The district court found, and we agree, that the record is devoid of evidence that Hudson was involved in any fraud. As mentioned, it is conceded that Hudson believed Coriell’s interest had been compensated for independently. Coriell does not allege that his power of attorney, which made the deed possible, was fraudulently obtained, so as to raise a constructive trust relationship between himself and Miller.3 Nor does Coriell allege that a trust of any kind arose in any of his dealings with Miller and Dunivan, which Hudson knew or should have known about. The power of attorney, being unlimited and expressly authorizing Miller to sell the ranch, far from imposing upon Hudson a duty to inquire, would allay any possible concern over Coriell’s interest.
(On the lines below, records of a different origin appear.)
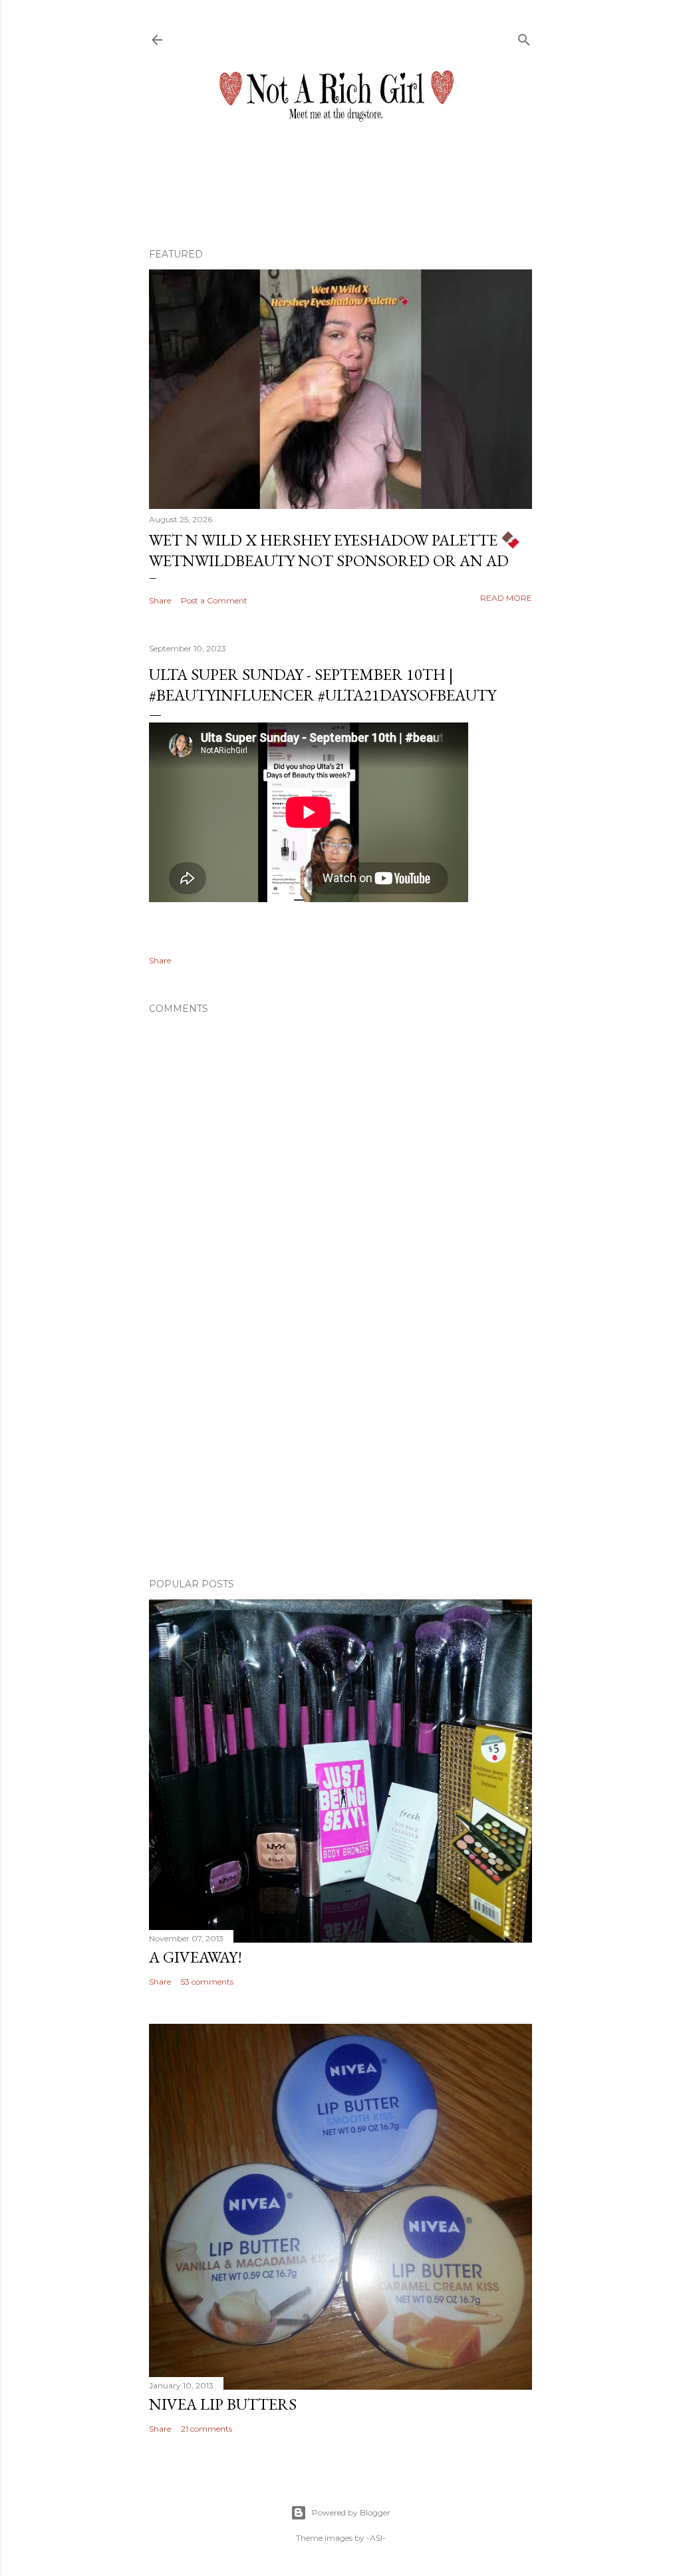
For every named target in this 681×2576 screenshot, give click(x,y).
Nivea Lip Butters (223, 2404)
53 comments (207, 1982)
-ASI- (376, 2538)
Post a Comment (214, 600)
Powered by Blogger (351, 2512)
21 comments (206, 2429)
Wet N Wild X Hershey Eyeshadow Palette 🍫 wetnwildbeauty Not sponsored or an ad (335, 550)
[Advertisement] (340, 1452)
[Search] (524, 37)
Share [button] (160, 600)
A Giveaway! (195, 1957)
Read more (506, 598)
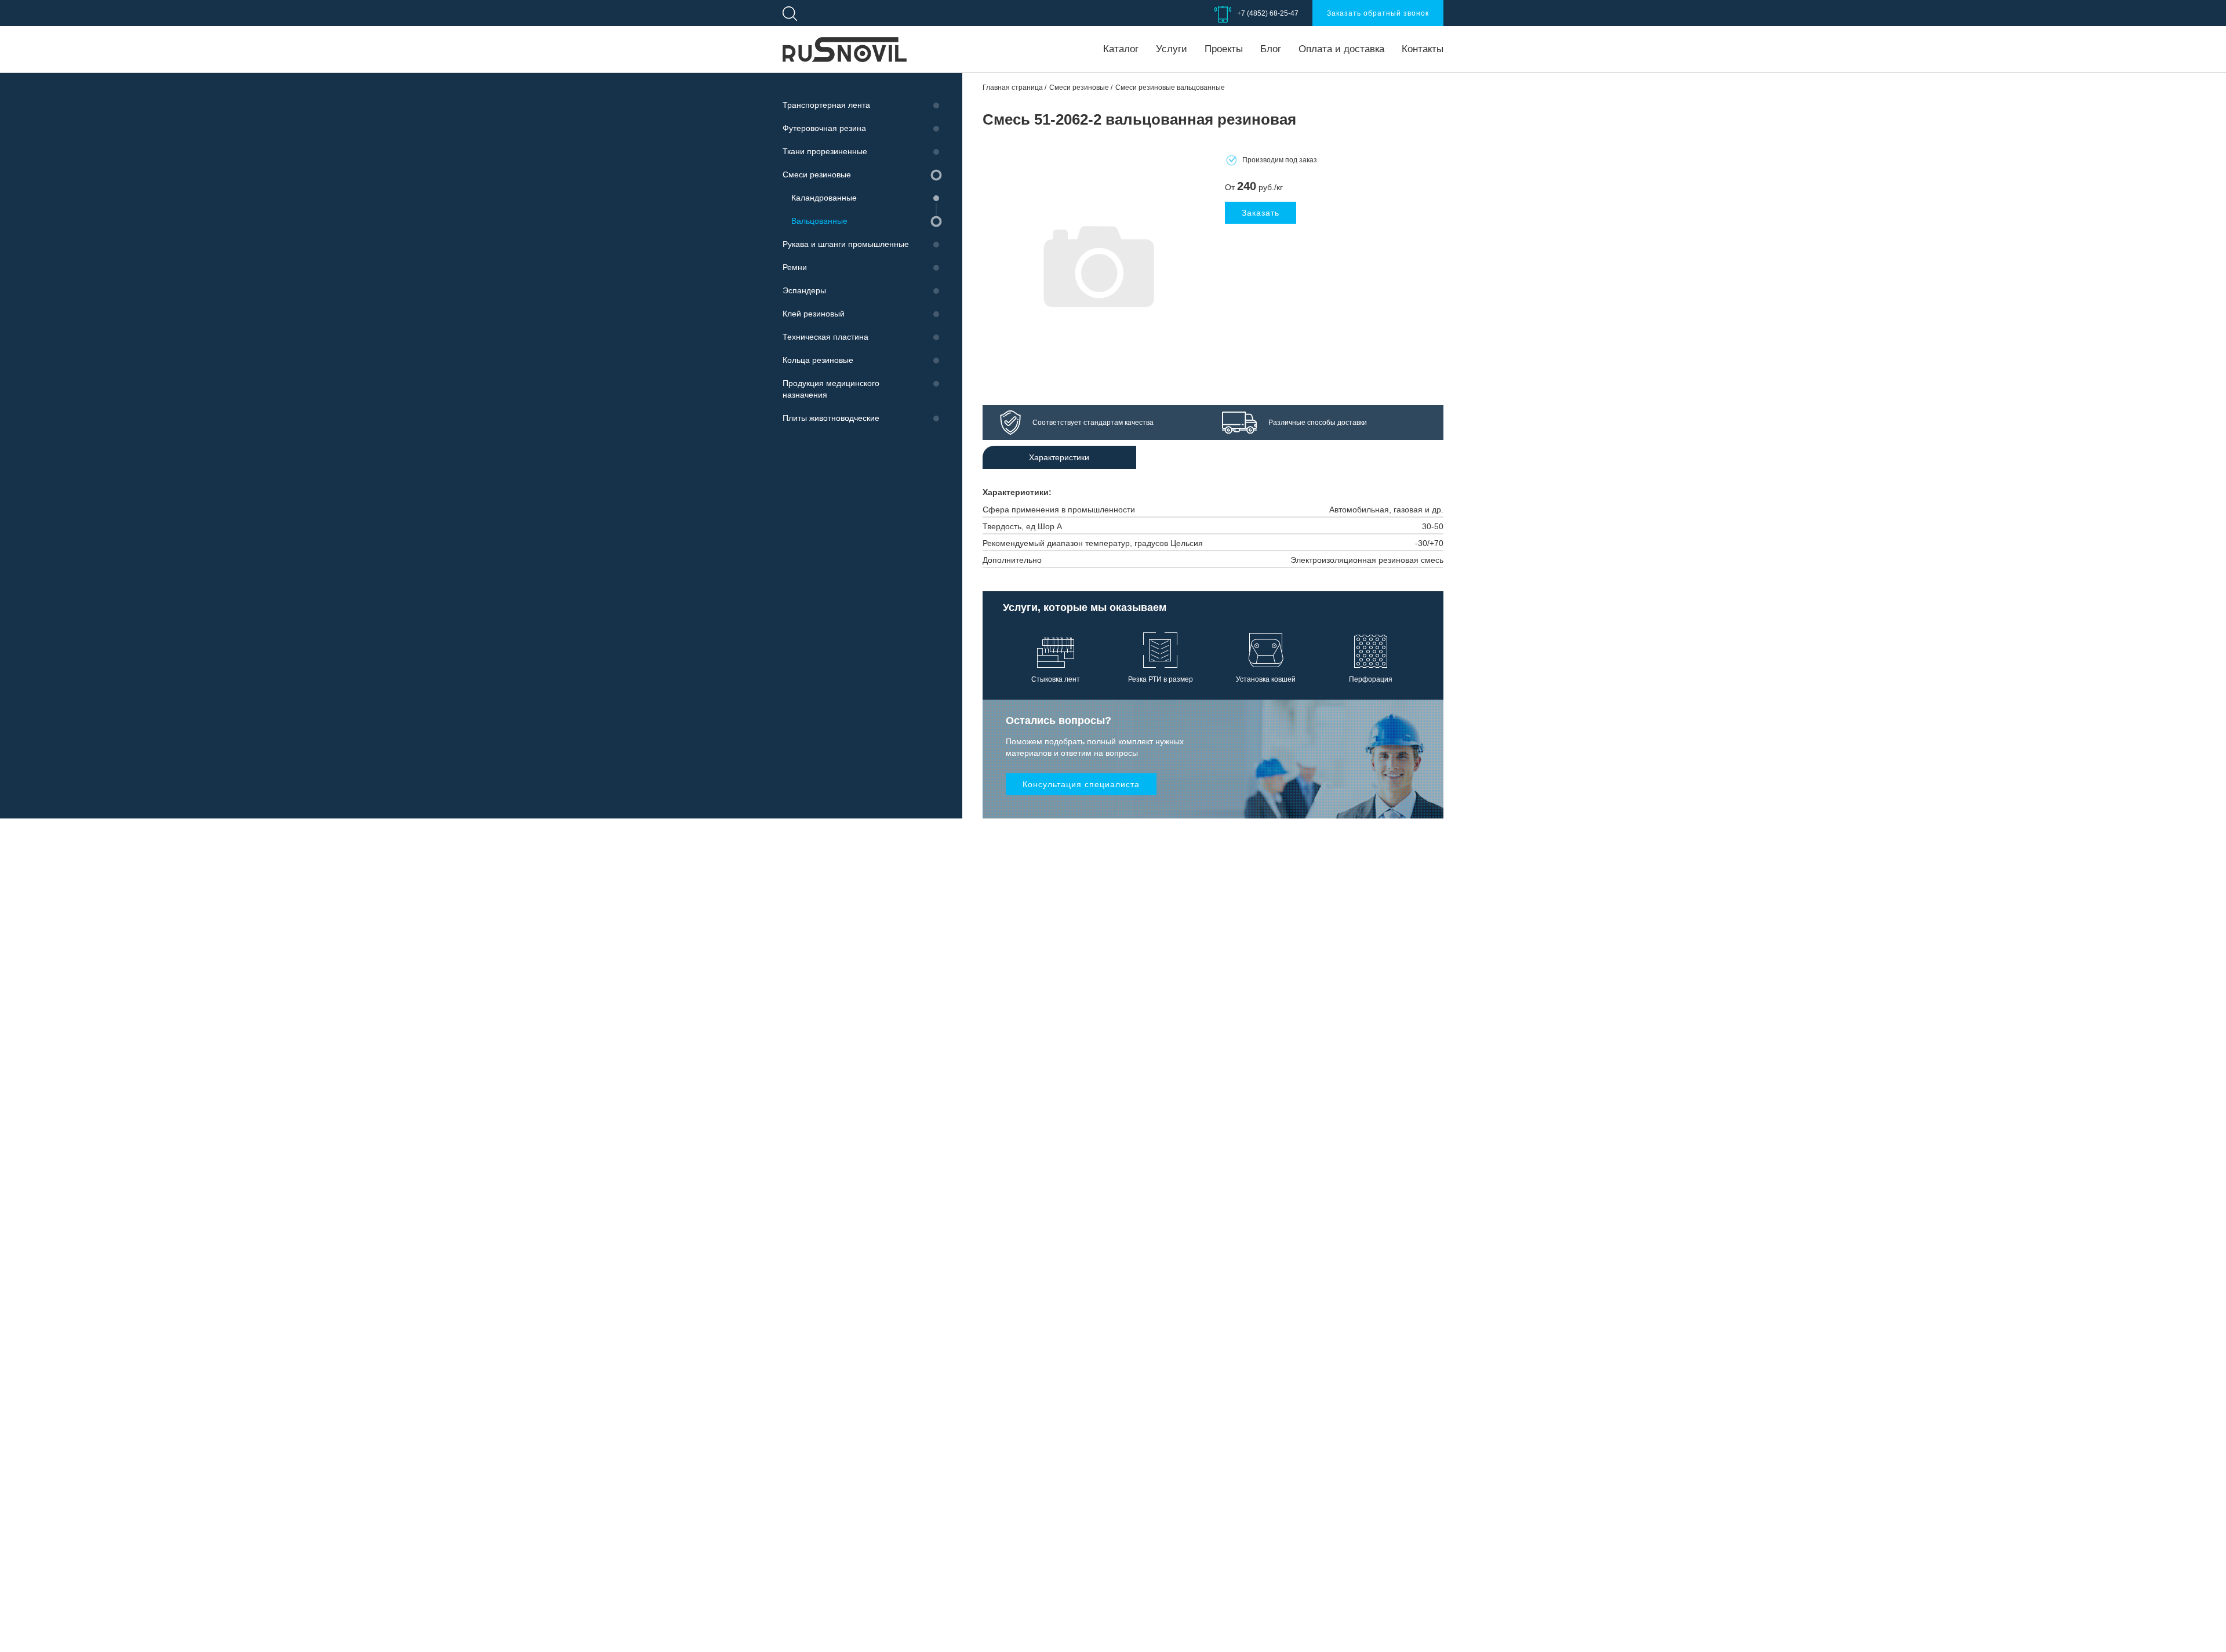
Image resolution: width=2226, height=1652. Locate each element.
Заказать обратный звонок (1378, 13)
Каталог (1121, 48)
Because Hudson acquired the ranch, therefore, without notice of existence of a trust, express or constructive, and otherwise fulfilled the requisites to innocent purchase, Coriell cannot follow the ranch into Hudson’s hands.
*983It may be said that Pyle [plaintiff] relied too implicitly upon the statements of Bot-kin [defendant’s husband], . . . and that his representations amounted to fraud and deceit, and that Pyle was thereby misled to his damage; but, if this be so, Pyle must look to the perpetrator of the fraud for relief, and he is not entitled to be made whole at the expense of one who was in no manner responsible for his loss. 14 P.2d at 193.
Coriell is here in the position of Pyle. Hudson was “in no manner responsible for his [Coriell’s] loss.” If, as the district court found, both were innocent victims of fraud by others, it is not from Hudson that Coriell may seek relief.
There being no basis in equity or law for creation of a trust, the judgment of the district court is affirmed.